宮本大人のミヤモメモ(続)

漫画史研究者の日常雑記。はてなダイアリーのサービス停止に伴いこちらに移転。はてなダイアリーでのエントリもそのまま残っています。

2月8日、熊本、「荒木経惟 熊本ララバイ」展


 その2日後、今度はゼミ生数名を連れて、ミヤモゼミおなじみのCAMKへ。アラーキーが、地元熊本の母子を被写体にヌードを撮る、「母子像」シリーズをクライマックスとしつつ、アラーキーの仕事歴の概観もできる構成の展覧会になっていました。
 のっけに「センチメンタルな旅・冬の旅」を配し、中盤に「日記」や「食事」と題された、「私写真」系の圧倒的な質量のシリーズ、さらに初期の代表作「さっちん」も見せつつ、今回の展覧会のために撮り下ろされた「色淫花」が来て、最後にドーンと広い空間で「母子像」と、ほんとにおなかいっぱいの充実ぶりで、いろんな感情を喚起された最後に「母子像」が来るので、どうしてもちょっとうるっと来てしまうのでした。
 この「母子像」については、撮影現場の様子も含めて学芸員の坂本顕子さんがすばらしいレポートを書かれていますので、ぜひお読みになってください。


http://www.dnp.co.jp/artscape/exhibition/curator/as_0810.html


 一見すると、アラーキーも歳とって、母親が子育てするのっていいね、みたいな写真を撮るように、みたいなものかと思いますが、もちろんそんなことはありません。

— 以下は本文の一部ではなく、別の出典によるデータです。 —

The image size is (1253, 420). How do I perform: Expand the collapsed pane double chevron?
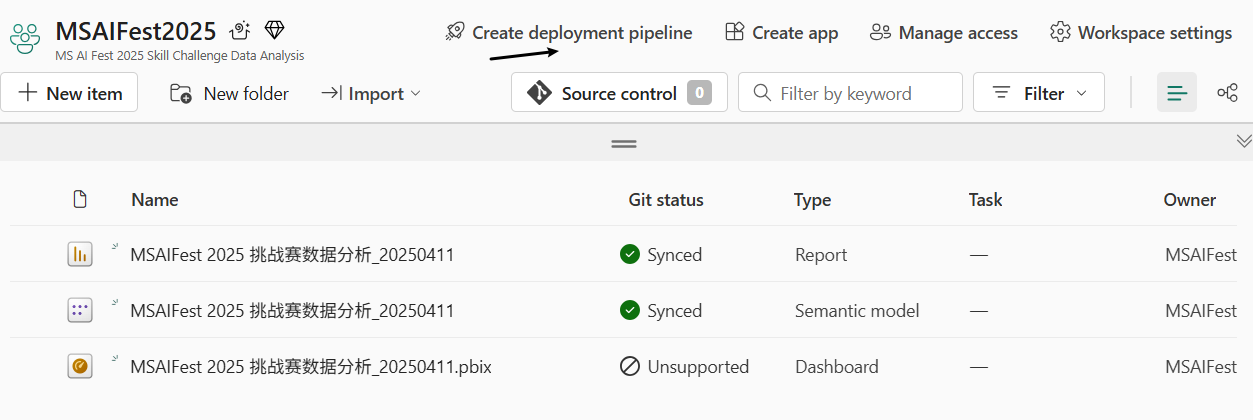coord(1244,141)
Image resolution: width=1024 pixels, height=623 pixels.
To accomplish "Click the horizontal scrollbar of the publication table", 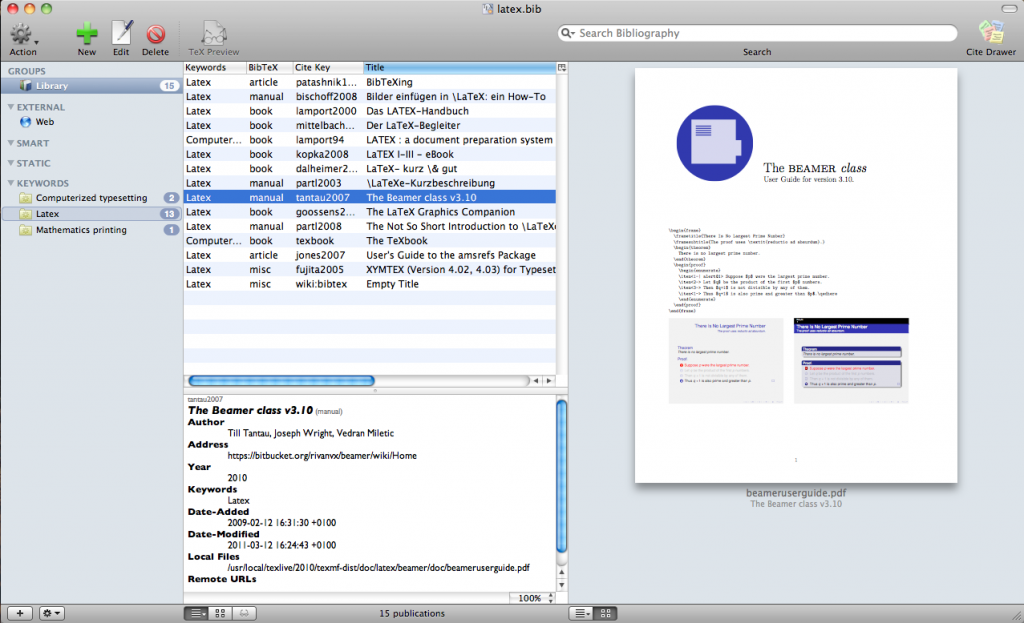I will point(281,381).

ポスターに使われ、上の坂本さんの記事でも紹介されている写真だけでなく、展示された39点すべてが見事にそうなっているのですが、アラーキーは子供がいい顔をし、子供の目線がカメラに来ることと同等、あるいはそれ以上に、母親の女性がいい顔でしっかりカメラ目線になることを求めています。
 古今東西の絵画における母子像の多くが、「こっち」を向かずに子供に慈しみのまなざしを向ける母親を描いていることとは対照的に、母親も子供と対等に自立した被写体としてカメラに視線を向けていることは、彼女たちが「母」という役割に押し込められた存在ではなく、アラーキーに強い視線を向けてきたあまたの女性たちと同じ一人の「女性」であることを示す上で、非常に重要なわけです。
 実際、会場で流されていた撮影風景のドキュメントビデオでは、泣いたり硬直したりなかなかカメラ目線にならなかったりする子供の方をついつい見てしまう「母」たちに向かって、いっしょに子供に声をかけあやしつつも、「おかあさんも目線ちょうだい!」「おっ、いいねえ」「素晴らしい!」と声をかけていくアラーキーの様子が捉えられていました。
 学生たちもすっかり感動した様子で、泣き出しちゃう子までいたりして、金がないからという彼らにつきあって片道3時間半かけて小倉から熊本までまったく特急使わずに出かけた甲斐がありました。僕個人にとっても「母子像」のシリーズは、上に書いたような、いかにもジェンダー論な話だけでなく、自分自身のことに引きつけて色々と考えずにはいられないものがありました。
 お昼ごはんも、夕食のラーメンもおいしく、移動中のおしゃべりも楽しく、フォーラム2日後のおっさんには多少体力的にきつかったものの、非常に充実した1日でありました。